◆ COMPLETE THE FOLLOWING ◆
a – List the kinds of structural deformation for which the text on damping by mechanism says different damping coefficients may be used.
b – Quote the text on damping by mechanism starting with "with \(\xi = \frac" and going on through "the motion's period.".

(TEXT FOR ANALYSIS begins)

The damping by mechanism implemented in DeepLines is close to the classical Rayleigh damping except that different damping coefficients may be used for traction/compression, bending and torsion. The equations of motion are assumed uncoupled in the eigenmodes frame of reference and for each mode the system is represented by a one-dimensional oscillator :

\[ m_{\lambda\lambda} \ddot X + c_{\lambda\lambda} \dot X + k_{\lambda\lambda} X = F_{\lambda} \]

For a given mechanism defined by its natural frequency \(\omega_{\lambda} = \sqrt {\frac {k_{\lambda\lambda}}{m_{\lambda\lambda}}}\) , a damping rate \(\xi\) may be introduced :

\[ \ddot X + 2\xi \omega _{\lambda} \dot X +\omega _{\lambda}^2 X = \frac{F_{\lambda} }{m_{\lambda\lambda}} \]

with \(\xi = \frac {C_{\lambda\lambda}}{C_{crit \lambda}} = \frac {\beta \omega_{\lambda}}{2}\).

Warning

The damping coefficients used during your dynamic analyses may be defined either as beta or actual damping rate ksi. It is important to note that when using a beta type coefficient, the actual damping rate will depend on the motion's period.

It is important to mention that for a given damping rate, the \(\beta\) coefficient depends on which structural natural mode is damped. The solution of the equation of motion writes :

\[ X = X_0 + \Big \{Acos(\sqrt {1-\xi^2 }\omega t) + B sin(\sqrt {1-\xi^2 }\omega t) \Big \} exp(-\xi \omega t) \]

which gives a time series with the following classical shape :

The damping ratio may be directly calculated from the curve :

\[ \xi + \theta (\xi_2) = \frac {ln(K_n)}{2\pi} \text { with } K_n = \frac {X_n - X_{n-1}}{X_{n+1}-X_n} \]

(TEXT FOR ANALYSIS ends)
(INFORMATION PROVIDED begins)

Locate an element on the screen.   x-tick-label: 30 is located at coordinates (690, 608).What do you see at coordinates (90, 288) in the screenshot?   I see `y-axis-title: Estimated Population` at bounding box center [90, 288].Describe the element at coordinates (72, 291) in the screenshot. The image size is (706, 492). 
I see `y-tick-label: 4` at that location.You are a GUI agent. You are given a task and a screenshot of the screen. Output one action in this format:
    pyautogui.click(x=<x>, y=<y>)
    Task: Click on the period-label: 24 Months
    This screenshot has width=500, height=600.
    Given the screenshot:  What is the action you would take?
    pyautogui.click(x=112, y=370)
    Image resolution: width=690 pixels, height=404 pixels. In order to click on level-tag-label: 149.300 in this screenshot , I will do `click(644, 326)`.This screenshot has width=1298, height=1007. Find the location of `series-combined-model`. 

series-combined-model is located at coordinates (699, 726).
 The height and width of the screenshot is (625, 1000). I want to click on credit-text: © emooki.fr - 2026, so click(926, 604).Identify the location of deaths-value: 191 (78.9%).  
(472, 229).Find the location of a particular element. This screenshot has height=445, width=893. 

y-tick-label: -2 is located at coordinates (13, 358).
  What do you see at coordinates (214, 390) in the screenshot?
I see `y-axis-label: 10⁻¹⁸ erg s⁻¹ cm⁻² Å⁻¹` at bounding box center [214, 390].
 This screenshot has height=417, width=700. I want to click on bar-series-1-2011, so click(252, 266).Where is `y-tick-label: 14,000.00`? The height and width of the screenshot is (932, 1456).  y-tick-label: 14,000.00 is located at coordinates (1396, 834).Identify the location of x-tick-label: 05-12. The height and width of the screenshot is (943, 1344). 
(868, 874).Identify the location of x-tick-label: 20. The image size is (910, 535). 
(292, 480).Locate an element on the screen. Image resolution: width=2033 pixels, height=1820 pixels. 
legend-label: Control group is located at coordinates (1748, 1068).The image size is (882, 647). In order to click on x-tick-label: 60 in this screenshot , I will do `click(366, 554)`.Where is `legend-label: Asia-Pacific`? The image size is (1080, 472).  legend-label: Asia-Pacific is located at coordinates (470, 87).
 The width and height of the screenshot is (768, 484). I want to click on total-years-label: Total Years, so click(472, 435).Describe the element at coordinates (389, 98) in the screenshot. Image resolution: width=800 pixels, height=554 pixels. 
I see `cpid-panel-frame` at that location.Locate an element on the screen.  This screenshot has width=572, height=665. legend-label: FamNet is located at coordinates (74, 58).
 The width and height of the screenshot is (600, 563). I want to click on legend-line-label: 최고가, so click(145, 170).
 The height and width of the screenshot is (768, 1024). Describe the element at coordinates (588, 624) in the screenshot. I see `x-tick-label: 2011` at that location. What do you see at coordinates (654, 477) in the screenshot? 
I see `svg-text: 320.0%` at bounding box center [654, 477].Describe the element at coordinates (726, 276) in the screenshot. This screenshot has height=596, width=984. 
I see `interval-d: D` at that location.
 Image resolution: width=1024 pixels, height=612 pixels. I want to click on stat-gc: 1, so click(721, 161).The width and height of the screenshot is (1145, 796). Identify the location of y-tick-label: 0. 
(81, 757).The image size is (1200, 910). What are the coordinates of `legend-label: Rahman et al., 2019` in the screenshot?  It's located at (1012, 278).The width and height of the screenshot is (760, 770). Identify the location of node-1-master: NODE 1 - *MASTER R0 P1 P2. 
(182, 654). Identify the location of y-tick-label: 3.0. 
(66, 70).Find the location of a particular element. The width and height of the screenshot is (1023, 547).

(INFORMATION PROVIDED ends)

◆ YOUR WRITTEN ANSWERS ◆
a – traction/compression, bending, torsion

b –
with \(\xi = \frac {C_{\lambda\lambda}}{C_{crit \lambda}} = \frac {\beta \omega_{\lambda}}{2}\).

Warning

The damping coefficients used during your dynamic analyses may be defined either as beta or actual damping rate ksi. It is important to note that when using a beta type coefficient, the actual damping rate will depend on the motion's period.